Materials and Methods
The studies were approved by the Committee on Animal Research of the University of California at San Francisco. All experiments were conducted on male Sprague-Dawley rats weighing 200–350 g.
Experiment 1
The effect of halothane on the tail-flick reflex was examined in 18 rats. The tail-flick test was performed by placing the tail of each rat over the slit of an apparatus through which a beam of light from a projection lamp was focused. To control for changes in initial tail temperature and rate of tail heating, tail temperature was monitored by a small thermistor in contact with the heated portion of the tail. Voltage output to the projection lamp was controlled by feedback from the thermistor to produce a 37°C “holding” temperature before the stimulus, a maximum temperature of 52°C, and a rate of heating of 1.5°C/s. The occurrence of the tail flick was detected by a transducer attached to the tail; temperature curves and occurrence of the tail flick were displayed on a strip chart recorder.
Animals were restrained in cloth holders and then placed in individual clear plastic cylindrical chambers. Each chamber contained an opening for anesthetic gases, a port for exhaust gases, an opening for the tails, and a small hole for gas sampling. Baseline tail-flick temperature was assessed using three determinations at 5-min intervals while animals were exposed to 100% oxygen. Halothane was then administered in oxygen and directed into the chambers with an average flow into each chamber of approximately 1 l/min. Anesthetic concentrations in the cylinders were analyzed using a Perkin-Elmer Model 1100 Mass Spectrometer (Norwalk, CT). The initial concentration was adjusted to 0.03% halothane and maintained for 12 min, after which the tail-flick temperature was determined. The anesthetic concentration was then doubled, and this sequence was repeated until the animal failed to respond by the cutoff temperature of 52°C.
Experiments 2 and 3
Thirty-two rats were anesthetized with methohexital (40–60 mg/kg intraperitoneally) to permit insertion of intraventricular guide cannulae or intrathecal catheters. The intraventricular cannulae were placed stereotactically above the caudal third ventricle of 16 rats. Intrathecal catheters, composed of PE-10 tubing, were introduced into the subarachnoid space of an additional 16 rats using the method of Yaksh and Rudy 6 : catheters were passed through a slit in the atlanto-occipital membrane and positioned to lie with their tip just caudal to the lumbosacral enlargement. Animals were allowed to recover for at least 7 days before starting experimental trials.

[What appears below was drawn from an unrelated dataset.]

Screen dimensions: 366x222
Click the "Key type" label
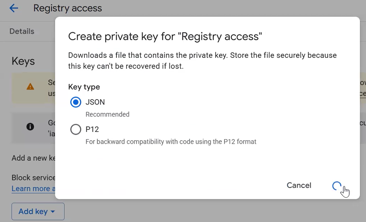[84, 87]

Animals were restrained in cloth holders and placed in individual cylindrical chambers. The tail-flick test was performed as in experiment 1 except that heating was not under feedback control and latency to movement was the measured end point. Animals were divided into two groups to receive either halothane in oxygen or oxygen alone. Baseline tail-flick temperature was assessed in both groups using three determinations at 5-min intervals while animals were exposed to 100% oxygen. (However, because of a methodologic error, only a single baseline determination was made for the initial five animals in the intrathecal morphine experiment: two animals were in the halothane group, and three were in the oxygen group. The tail-flick latencies for these animals [3.3 ± 0.27] were similar to those that had three determinations [3.4 ± 0.36].) For animals in the halothane group, anesthetic was then introduced into the chamber to maintain a concentration of 0.23%; animals in the control group continued to receive 100% oxygen. After 30 min, 1 μg of intraventricular or intrathecal morphine was administered. Intraventricular and intrathecal injections were performed using a volume of 2 or 5 μl in normal saline, respectively. Injections were made over approximately 30 s using a 10-μl (intraventricular) or 25-μl (intrathecal) syringe attached to a length of calibrated PE-50 tubing. The injection was monitored by observing the movement of a small air bubble within the tubing. Fifteen minutes later, three tail-flick determinations were made, again at 5-min intervals. To prevent tissue damage, the heat was shut off if there was no response by 10 s (cutoff). Analgesia was defined as a lack of response to the heat stimulus on two consecutive trials. A 2-μg dose was then administered to animals that did not develop analgesia. This sequence was repeated once more using a 6-μg dose. The following week, all animals with intact cannulae or catheters were tested again while receiving the alternative experimental treatment, i.e.  , those that initially received halothane were given oxygen, and vice versa.
Statistics
The data from experiment 1 were analyzed using repeated-measures analysis of variance, with post hoc  comparison using the Dunnett test. The data for experiments 2 and 3 were analyzed using paired t  tests with Bonferroni correction for multiple comparisons. A P  value less than or equal to 0.05 was considered significant.
Results
Experiment 1
There were significant differences in tail-flick latency at different halothane partial pressures (fig. 1). Low concentrations of halothane increased sensitivity to the noxious thermal stimulus: animals breathing 0.06 and 0.12% atm halothane had significantly lower tail-flick latencies than control animals. The greatest reduction in tail-flick temperature was observed during the administration of 0.06% halothane.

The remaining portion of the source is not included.